The year 2021 marked the arrival of speech to speech translation in the commercial world.
Scientists are working on making the underlying technology smoother and more accurate, engineers are integrating it into practical use cases. At the same time, there is an explosion in neural voices. Between July and September, three companies in this area got funded, Murf.ai, Wellsaid Labs, and Lovo.ai. As a result, localization professionals can now choose from 20+ providers of pre-made voices, or even clone their own voice to generate personalized speeches.
Speech Translation Full Steam Ahead
Lately, big Tech providers and other important players introduced some major changes in their speech-to-speech translation technologies. Among others, Amazon AI showcased some of their work at MT Summit conference in August. In the presentation conducted by Marcello Federico, prosodic alignment was an important aspect of the work. Google introduced “Translatotron-2” in August, which outperforms the original model. Iterations resulted in better translation quality and more natural predicted speech. The new model also enables the retention of source voice in translated speech. In Academia environment, ELITR project run by Ondrej Boyar from the Charles University in Prague and funded by Horizon Europe 2020 arrives at its conclusion in December.
Neural Voices into Products
In a live voiceover scenario, the source can come from MT. In an “automated dubbing” scenario, an engineer can edit the text and the pronunciation of the neural voice to improve on quality. As technology comes to the market, this type of offering has begun to crystallize into “AI voiceovers” at an average price of $20 per minute.
In September, Russian’s Tech Giant Yandex unveiled a free automatic English- Russian translator for Youtube (as well as other video streaming services). Through a “Translate” button added to Yandex Browser (Chrome compatible), it translates and dubs videos with the recognizable cheer of Alisa, Yandex’s sister system to Amazon Alexa. Under the hood, the translator chains several neural networks to make it sound more natural.

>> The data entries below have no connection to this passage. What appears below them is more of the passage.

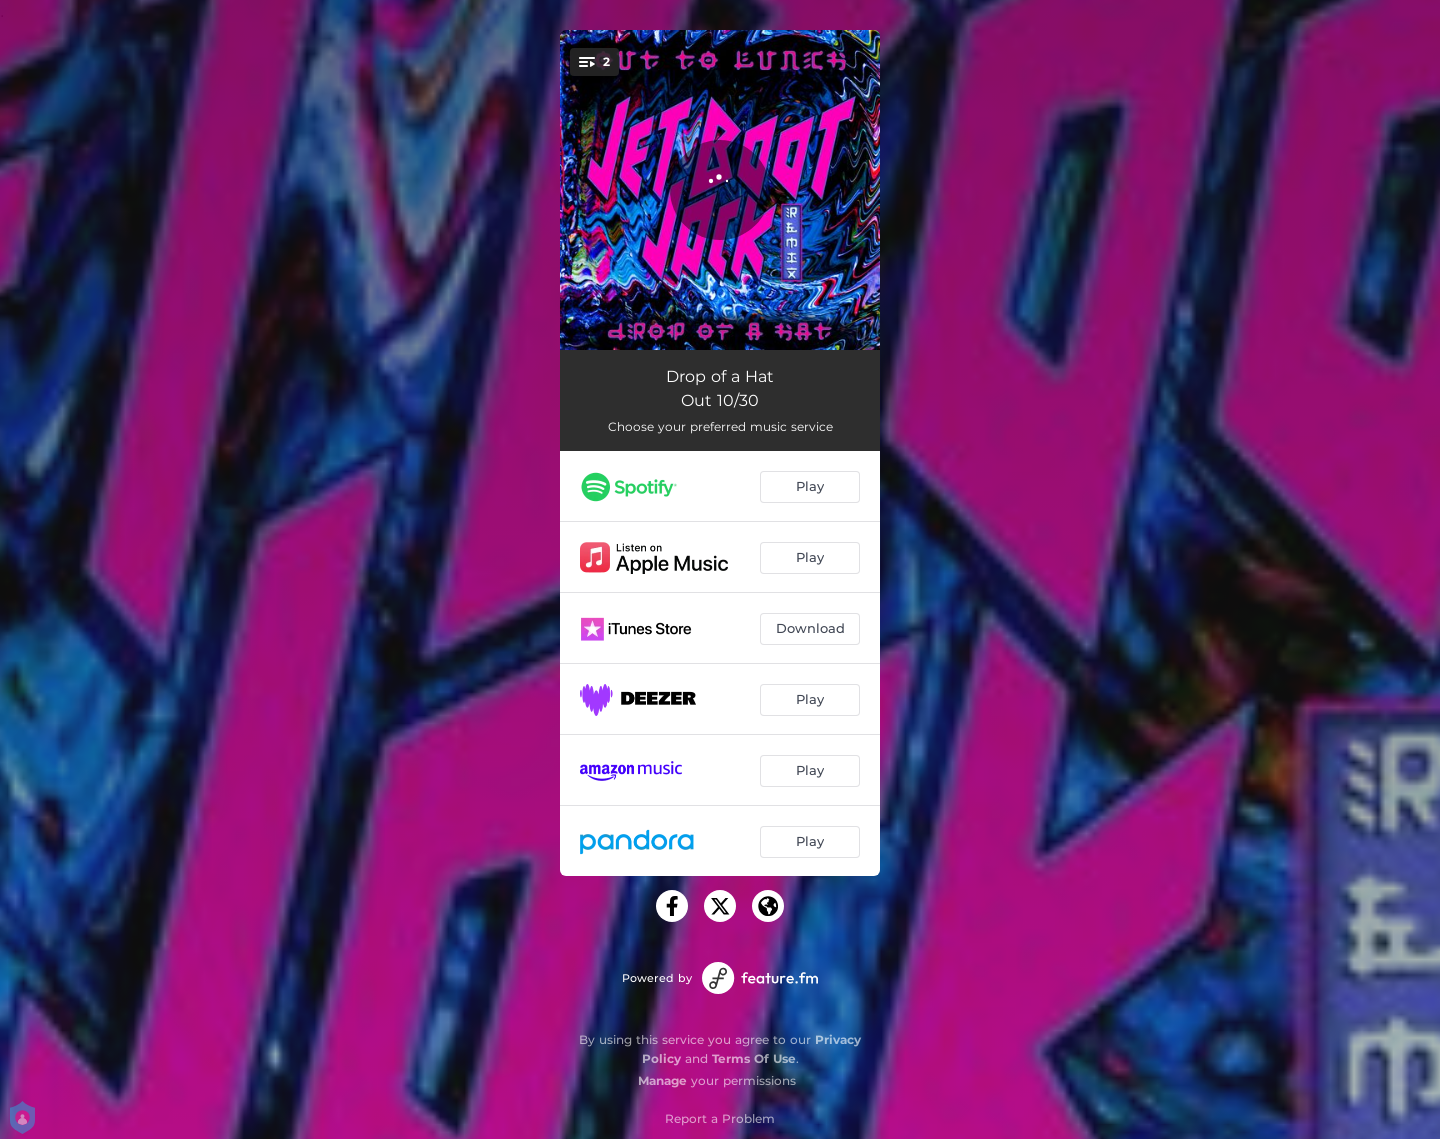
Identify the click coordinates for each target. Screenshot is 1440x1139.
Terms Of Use (754, 1058)
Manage (662, 1080)
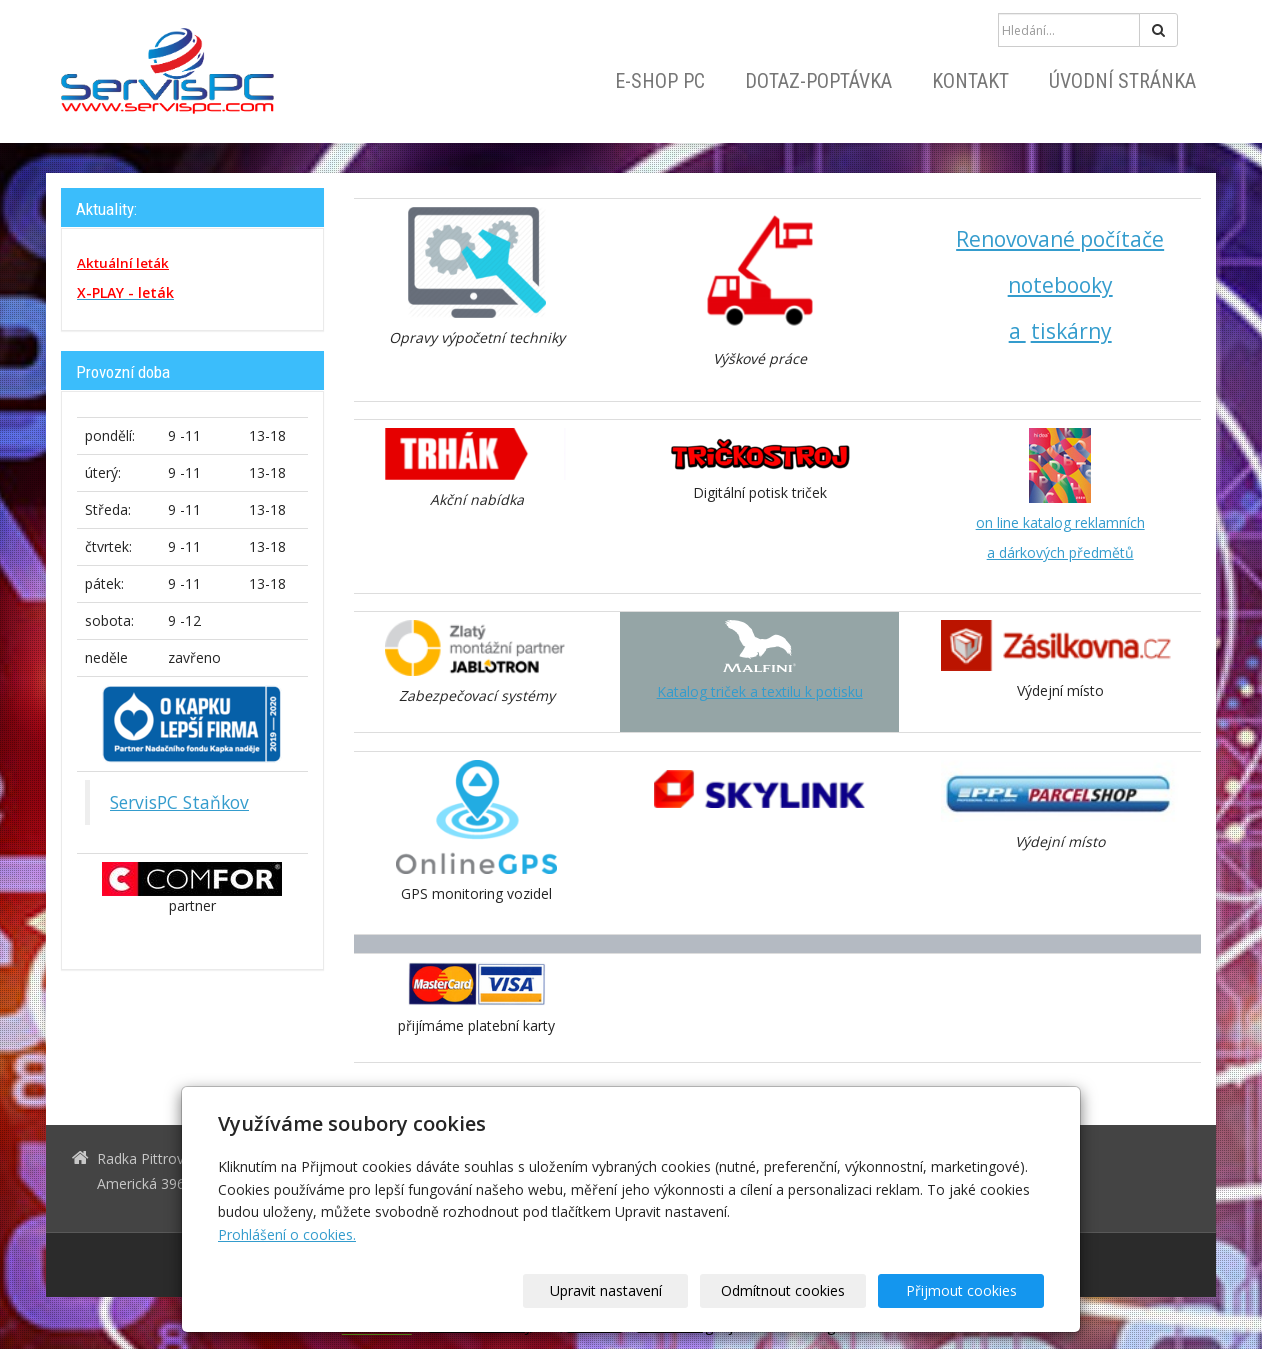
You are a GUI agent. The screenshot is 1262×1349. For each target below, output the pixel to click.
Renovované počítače (1060, 239)
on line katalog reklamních (1060, 522)
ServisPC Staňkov (179, 802)
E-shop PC (660, 81)
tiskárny (1071, 331)
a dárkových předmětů (1060, 552)
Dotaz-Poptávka (818, 81)
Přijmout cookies (967, 1290)
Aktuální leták (123, 263)
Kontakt (970, 81)
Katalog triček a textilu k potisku (760, 691)
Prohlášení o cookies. (287, 1234)
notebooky (1060, 285)
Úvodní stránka (1122, 81)
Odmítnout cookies (803, 1290)
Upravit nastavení (638, 1290)
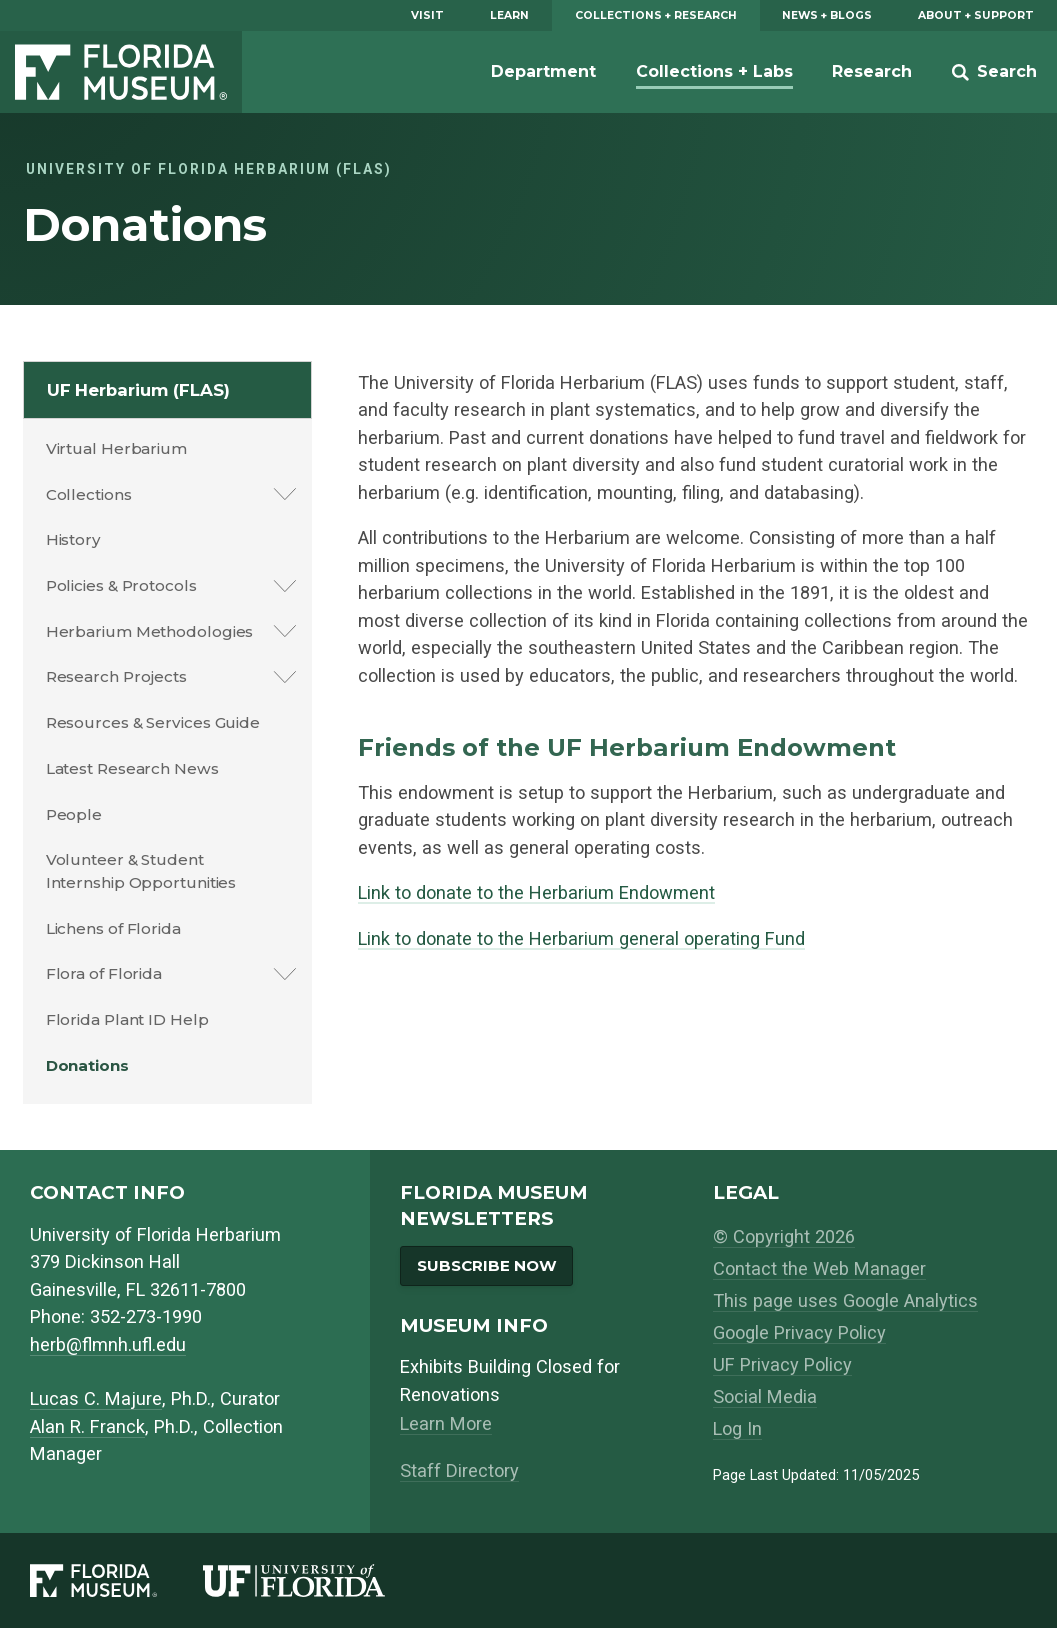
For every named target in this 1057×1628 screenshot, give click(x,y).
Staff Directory (459, 1470)
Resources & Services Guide (153, 722)
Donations (87, 1065)
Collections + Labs (714, 71)
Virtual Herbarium (116, 448)
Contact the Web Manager (819, 1268)
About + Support (976, 15)
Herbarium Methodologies (150, 631)
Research (872, 71)
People (74, 814)
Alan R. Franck (87, 1426)
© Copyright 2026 (784, 1236)
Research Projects (116, 676)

At Custom.MT, we took the translator for a spin!
Overall, the feature left a favorable impression: we could follow TED talks and narrated videos with clear diction in Russian. Even though the translation was literal, it was clear enough to follow the speaker. In a more specialized video with hardcore terminology, the MT engine predictably stumbled. Here is what our team noticed:
- Youtube translator works better for short videos. A 30-minute clip took 8 minutes to render.
- It understands the need for speed. Russian sentences may get longer than English. To compensate, the digital narrators change their delivery. They sometimes spray words at a comic rate to keep up with rapid-fire jabber.
- Prosody is in! The voice changed in pitch depending on the source pitch and tone. It felt close to a human voice on shorter stretches.
David Talbot, the head of NLP at Yandex, told us they’re planning on adding more translation pairs and voices to the Yandex Youtube translator, and also on making it faster in the upcoming future.
Considering billions of videos on Youtube to potentially translate, the processing power needed to run so many neural networks behind the service, and it being completely free, this is an ambitious project!